◆ Listed entries ◆
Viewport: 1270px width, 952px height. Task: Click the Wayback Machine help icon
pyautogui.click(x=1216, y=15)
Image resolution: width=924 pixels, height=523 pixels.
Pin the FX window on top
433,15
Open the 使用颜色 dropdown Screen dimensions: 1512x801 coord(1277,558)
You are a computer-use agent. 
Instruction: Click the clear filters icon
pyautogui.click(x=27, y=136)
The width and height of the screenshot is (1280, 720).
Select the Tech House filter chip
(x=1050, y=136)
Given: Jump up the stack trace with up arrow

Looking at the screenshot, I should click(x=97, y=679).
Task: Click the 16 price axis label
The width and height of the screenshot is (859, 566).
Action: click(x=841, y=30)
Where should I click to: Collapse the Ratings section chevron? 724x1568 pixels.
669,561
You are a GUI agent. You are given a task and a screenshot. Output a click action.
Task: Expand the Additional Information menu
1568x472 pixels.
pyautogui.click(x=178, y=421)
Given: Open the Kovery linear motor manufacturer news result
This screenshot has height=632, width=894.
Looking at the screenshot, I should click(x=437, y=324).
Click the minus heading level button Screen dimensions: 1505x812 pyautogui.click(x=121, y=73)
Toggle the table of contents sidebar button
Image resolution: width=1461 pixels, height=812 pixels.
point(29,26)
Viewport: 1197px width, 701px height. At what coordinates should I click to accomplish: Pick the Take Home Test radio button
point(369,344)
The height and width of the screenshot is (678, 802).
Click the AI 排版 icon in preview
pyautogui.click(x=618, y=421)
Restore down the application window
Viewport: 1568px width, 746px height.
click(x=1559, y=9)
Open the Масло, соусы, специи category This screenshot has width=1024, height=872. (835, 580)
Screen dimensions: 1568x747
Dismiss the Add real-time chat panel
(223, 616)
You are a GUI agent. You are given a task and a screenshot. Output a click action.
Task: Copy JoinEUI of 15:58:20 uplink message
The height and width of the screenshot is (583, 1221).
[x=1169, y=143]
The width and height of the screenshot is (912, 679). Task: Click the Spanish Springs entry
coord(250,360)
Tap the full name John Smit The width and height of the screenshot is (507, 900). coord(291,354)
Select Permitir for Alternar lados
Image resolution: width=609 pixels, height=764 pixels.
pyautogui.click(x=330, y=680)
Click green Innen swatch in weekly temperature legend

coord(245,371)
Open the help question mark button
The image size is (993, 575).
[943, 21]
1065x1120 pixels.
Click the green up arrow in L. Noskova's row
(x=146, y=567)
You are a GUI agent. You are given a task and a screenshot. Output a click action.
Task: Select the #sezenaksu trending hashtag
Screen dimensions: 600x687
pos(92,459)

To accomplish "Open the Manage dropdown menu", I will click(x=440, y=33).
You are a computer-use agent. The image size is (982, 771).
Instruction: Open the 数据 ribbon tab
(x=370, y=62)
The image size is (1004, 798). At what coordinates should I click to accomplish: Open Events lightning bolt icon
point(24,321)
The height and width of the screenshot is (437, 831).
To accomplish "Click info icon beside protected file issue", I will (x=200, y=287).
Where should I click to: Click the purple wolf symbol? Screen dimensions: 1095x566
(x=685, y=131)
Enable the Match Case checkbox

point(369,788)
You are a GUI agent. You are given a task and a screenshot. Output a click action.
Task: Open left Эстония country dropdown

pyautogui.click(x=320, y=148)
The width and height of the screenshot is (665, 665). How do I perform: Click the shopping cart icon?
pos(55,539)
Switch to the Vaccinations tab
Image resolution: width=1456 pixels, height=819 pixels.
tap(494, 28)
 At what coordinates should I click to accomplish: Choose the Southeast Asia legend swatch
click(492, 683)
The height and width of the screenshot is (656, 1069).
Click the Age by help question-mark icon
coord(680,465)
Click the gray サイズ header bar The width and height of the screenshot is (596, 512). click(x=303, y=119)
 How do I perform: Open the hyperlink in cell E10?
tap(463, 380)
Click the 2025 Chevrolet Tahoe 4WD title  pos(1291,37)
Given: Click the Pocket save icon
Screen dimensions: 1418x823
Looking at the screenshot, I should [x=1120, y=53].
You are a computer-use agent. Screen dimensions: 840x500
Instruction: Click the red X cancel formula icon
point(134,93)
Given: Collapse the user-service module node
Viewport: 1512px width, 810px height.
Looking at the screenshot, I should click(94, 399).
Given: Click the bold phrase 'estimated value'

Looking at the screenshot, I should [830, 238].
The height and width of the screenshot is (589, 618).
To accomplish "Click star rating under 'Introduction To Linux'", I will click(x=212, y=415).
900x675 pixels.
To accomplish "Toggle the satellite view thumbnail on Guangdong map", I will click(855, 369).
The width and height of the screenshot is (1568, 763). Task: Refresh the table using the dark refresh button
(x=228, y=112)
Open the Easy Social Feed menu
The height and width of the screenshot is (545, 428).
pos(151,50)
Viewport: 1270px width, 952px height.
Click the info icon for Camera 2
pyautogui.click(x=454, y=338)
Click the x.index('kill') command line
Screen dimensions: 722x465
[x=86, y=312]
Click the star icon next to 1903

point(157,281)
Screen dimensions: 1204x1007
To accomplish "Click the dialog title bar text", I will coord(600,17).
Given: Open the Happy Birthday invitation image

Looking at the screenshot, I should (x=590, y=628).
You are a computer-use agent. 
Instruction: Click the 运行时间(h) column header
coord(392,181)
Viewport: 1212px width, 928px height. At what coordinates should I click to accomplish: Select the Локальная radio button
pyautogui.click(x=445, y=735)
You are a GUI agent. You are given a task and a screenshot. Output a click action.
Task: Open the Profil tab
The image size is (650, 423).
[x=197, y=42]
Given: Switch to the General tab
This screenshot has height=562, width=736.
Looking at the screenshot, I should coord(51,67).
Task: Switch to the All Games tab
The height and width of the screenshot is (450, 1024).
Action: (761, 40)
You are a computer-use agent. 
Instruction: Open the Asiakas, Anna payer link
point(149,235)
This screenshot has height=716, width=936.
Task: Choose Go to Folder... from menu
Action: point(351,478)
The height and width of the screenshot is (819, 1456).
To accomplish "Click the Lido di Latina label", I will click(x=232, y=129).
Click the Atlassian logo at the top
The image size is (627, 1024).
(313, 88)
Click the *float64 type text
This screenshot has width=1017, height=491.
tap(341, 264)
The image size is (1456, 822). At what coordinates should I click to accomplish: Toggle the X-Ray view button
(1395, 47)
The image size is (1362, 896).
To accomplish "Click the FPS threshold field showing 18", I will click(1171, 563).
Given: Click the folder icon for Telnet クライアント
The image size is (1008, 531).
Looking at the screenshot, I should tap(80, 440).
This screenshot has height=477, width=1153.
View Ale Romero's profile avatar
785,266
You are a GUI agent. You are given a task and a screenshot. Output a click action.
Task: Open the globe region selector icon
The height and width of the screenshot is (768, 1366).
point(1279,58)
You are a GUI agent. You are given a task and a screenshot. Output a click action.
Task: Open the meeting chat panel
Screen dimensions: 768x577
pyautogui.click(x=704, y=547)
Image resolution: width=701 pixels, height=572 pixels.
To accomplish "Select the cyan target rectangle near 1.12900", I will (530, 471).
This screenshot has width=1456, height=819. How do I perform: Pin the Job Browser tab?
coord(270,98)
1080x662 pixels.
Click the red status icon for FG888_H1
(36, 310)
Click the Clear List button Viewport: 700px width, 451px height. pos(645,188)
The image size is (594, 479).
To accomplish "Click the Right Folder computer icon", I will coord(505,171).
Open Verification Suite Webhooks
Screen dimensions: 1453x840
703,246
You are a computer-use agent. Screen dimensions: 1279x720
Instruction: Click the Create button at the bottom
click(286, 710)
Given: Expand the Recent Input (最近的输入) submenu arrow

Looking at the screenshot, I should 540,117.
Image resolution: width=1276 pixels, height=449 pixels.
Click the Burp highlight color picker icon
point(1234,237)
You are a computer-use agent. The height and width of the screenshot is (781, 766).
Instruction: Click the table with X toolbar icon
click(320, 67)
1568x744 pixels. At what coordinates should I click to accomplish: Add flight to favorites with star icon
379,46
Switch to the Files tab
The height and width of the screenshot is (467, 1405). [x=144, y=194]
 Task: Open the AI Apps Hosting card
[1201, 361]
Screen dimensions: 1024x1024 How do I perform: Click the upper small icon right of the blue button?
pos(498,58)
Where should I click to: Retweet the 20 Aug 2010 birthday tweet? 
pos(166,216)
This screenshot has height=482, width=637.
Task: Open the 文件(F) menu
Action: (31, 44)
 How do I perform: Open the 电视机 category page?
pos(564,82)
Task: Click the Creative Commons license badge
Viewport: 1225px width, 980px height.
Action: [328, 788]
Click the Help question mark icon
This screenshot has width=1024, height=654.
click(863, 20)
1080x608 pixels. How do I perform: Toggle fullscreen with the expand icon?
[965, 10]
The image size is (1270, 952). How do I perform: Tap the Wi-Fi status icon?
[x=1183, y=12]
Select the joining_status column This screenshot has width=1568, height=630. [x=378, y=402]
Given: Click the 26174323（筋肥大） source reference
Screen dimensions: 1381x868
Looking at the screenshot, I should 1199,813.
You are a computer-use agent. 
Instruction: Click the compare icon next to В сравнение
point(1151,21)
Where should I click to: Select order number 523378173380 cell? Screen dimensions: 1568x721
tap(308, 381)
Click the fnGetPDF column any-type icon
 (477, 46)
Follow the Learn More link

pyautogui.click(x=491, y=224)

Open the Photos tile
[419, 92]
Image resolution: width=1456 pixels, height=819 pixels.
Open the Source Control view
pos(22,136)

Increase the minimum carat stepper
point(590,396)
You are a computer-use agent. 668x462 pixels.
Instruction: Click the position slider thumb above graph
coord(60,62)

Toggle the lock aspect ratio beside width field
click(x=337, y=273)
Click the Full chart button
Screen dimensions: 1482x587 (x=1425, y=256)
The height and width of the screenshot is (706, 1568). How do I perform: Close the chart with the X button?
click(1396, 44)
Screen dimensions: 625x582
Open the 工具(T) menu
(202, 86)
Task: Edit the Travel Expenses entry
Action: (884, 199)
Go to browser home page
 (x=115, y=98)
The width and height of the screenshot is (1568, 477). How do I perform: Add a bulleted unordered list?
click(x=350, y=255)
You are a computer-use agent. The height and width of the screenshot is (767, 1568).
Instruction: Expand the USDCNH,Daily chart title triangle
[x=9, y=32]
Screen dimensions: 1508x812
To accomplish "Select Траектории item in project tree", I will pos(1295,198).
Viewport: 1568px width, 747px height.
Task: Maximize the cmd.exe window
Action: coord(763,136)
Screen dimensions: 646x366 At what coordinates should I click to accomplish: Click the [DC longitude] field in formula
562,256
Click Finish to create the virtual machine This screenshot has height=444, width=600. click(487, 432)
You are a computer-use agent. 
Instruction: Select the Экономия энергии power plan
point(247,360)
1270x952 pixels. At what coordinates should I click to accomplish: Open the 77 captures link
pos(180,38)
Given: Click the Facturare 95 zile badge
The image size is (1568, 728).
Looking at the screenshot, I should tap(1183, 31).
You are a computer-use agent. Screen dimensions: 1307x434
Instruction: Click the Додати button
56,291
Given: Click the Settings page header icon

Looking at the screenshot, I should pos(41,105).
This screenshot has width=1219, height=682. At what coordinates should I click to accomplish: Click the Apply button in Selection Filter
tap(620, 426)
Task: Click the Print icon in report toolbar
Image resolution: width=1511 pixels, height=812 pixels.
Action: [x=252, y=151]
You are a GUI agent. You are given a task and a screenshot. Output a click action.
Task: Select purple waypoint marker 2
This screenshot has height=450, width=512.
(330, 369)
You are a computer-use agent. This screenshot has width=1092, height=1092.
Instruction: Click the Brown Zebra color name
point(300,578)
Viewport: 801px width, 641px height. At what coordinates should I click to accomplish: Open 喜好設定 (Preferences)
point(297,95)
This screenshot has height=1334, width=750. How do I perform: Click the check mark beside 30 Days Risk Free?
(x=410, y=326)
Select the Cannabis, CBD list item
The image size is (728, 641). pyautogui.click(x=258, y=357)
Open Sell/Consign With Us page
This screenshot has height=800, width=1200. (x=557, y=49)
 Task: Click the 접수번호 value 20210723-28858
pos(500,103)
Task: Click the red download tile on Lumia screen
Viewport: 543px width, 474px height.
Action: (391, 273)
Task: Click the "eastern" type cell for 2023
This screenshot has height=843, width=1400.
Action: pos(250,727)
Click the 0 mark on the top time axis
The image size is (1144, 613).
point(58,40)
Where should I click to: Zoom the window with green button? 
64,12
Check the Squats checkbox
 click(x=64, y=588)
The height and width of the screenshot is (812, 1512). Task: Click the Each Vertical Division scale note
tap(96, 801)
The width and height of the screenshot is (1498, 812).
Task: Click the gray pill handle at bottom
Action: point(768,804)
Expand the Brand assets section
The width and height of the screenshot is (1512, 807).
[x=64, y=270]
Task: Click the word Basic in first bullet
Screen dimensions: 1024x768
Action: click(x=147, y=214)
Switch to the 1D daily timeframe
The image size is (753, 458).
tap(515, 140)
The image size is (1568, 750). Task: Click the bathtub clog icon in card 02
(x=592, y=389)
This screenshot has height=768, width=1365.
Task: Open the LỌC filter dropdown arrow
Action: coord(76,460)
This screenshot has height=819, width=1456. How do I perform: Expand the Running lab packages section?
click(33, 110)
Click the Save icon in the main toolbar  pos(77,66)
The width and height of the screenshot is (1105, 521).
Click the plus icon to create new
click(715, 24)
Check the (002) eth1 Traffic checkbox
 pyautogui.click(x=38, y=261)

◆ Your task ◆
Print the rows above word for word, starting with the line that contains "Task: Click the Print icon in report toolbar" and ending with the line that contains "pos(500,103)", both included.

◆ Answer to the exercise ◆
Task: Click the Print icon in report toolbar
Image resolution: width=1511 pixels, height=812 pixels.
Action: [x=252, y=151]
You are a GUI agent. You are given a task and a screenshot. Output a click action.
Task: Select purple waypoint marker 2
This screenshot has height=450, width=512.
(330, 369)
You are a computer-use agent. This screenshot has width=1092, height=1092.
Instruction: Click the Brown Zebra color name
point(300,578)
Viewport: 801px width, 641px height. At what coordinates should I click to accomplish: Open 喜好設定 (Preferences)
point(297,95)
This screenshot has height=1334, width=750. How do I perform: Click the check mark beside 30 Days Risk Free?
(x=410, y=326)
Select the Cannabis, CBD list item
The image size is (728, 641). pyautogui.click(x=258, y=357)
Open Sell/Consign With Us page
This screenshot has height=800, width=1200. (x=557, y=49)
 Task: Click the 접수번호 value 20210723-28858
pos(500,103)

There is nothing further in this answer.